The warning came in Jones' Financial Review as Southampton Leisure Holdings released their annual accounts for the financial year ending June 30 2008.

Among the headline figures was confirmation, following a trading statement by the club at the start of the season, that the club made a loss of £4.9m even after making £12.7m through player sales.

While the net profit Saints made from player trading was up £4.4m from the previous year - from £5m to £9.4m - the club's pre-tax loss figure increased, by £4m from £0.9m.

The accounts also reveal how Saints’ suffered a drastic 36 per cent drop in turnover, from £23.3m to 14.9m.

Jones attributed this loss to the board making money available to spend on players in an ultimately unsuccessful bid to secure promotion.

As a result the club's wage bill also leapt from £10.5m - 45 per cent of the club's turnover - to a huge £12.1m, which was 81 per cent of the turnover in the 2007/08 financial year.

The impact of that failed promotion bid was compounded by the loss of the parachute payments Jones said.

In a statement to the Stock Exchange Jones said: “The financial statements have been prepared for the 12 months ended 30 June 2008 and for the first time the Group accounts have been prepared in accordance with the principles of first time adoption of International Financial Reporting Standards (IFRS).

“The 2007/08 football season was a major disappointment with the Club finishing 20th in the Coca Cola Championship, only surviving relegation on the final day of the season.

“Having been so close to promotion in the 2006/07 season, and losing in a penalty shoot out in the play off semi-final, the Board backed its football manager George Burley, to strengthen the squad with transfer fees and increased player wages to make a further challenge for promotion to the lucrative Premier League.

“This challenge did not materialise and the poor football performances had an impact on attendances and all other commercial revenue streams.

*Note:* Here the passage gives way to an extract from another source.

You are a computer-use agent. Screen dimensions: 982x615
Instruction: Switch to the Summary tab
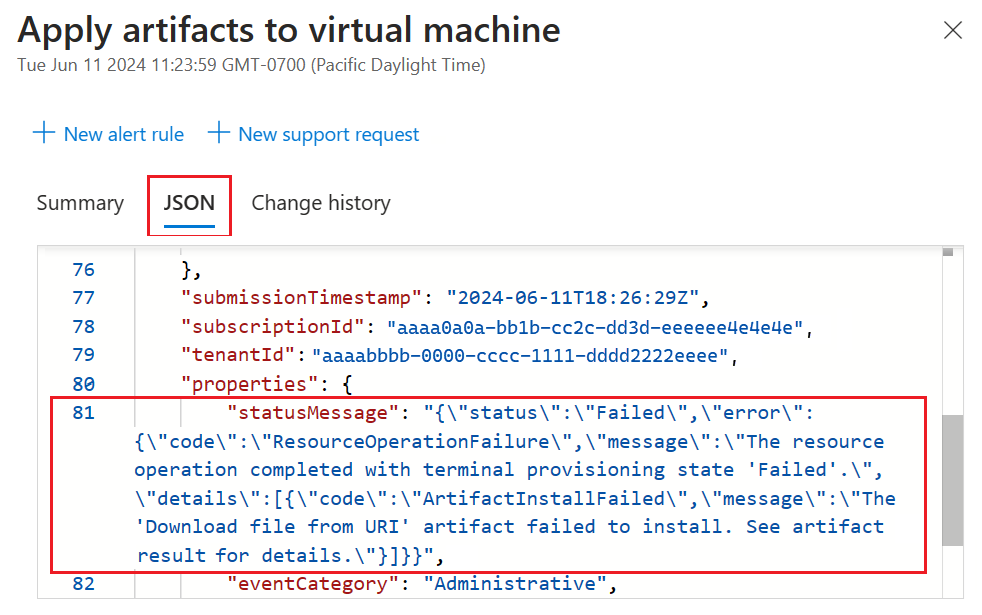[80, 203]
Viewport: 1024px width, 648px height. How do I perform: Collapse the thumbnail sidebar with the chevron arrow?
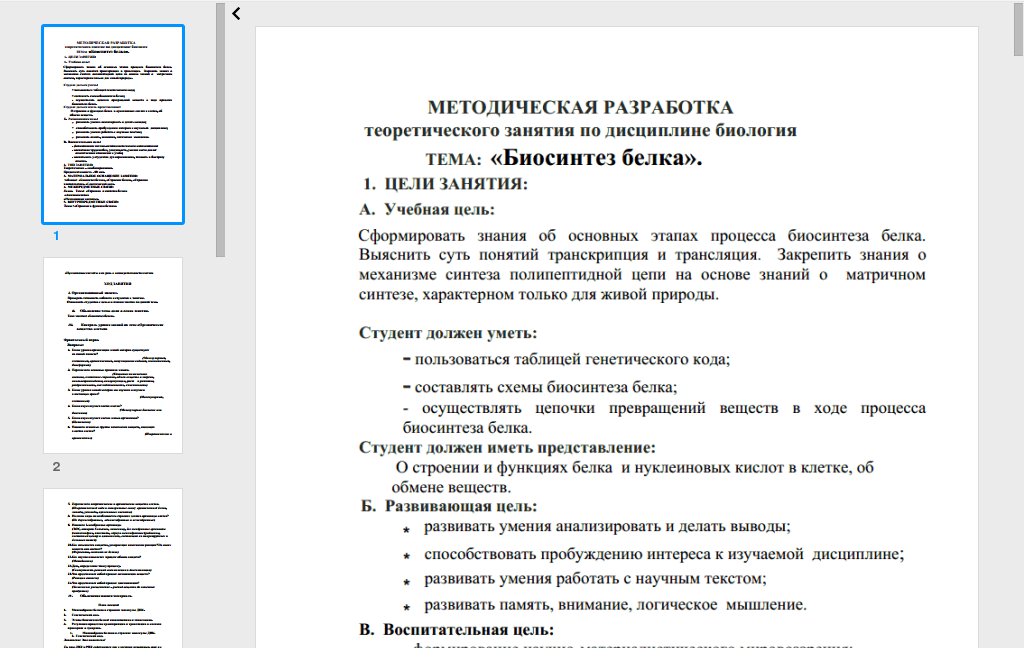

“The cost of this player expenditure, together with the loss of the parachute payment from the Premier League, has had a materially adverse impact on the financial results, which show a 36% reduction in revenue from £23.3m to £14.9m and an increase in the loss before taxation from £0.9m to £4.9m, despite a £12.7m profit on disposal of players' registrations.

“The net decrease in cash and cash equivalents for the period was £9.2m, with a net overdraft of £4.4m at the period end.

“The Board is working hard to bring costs back into line with revenue and is working closely with the bank and loan note holder, to ensure the Group is sustainable in the long term.

“This is involving major costs reductions and asset disposals, in particular player sales, a process which is not yet over.

"Until that is the case, the Group remains reliant on the continued support of the bank and loan note holder.”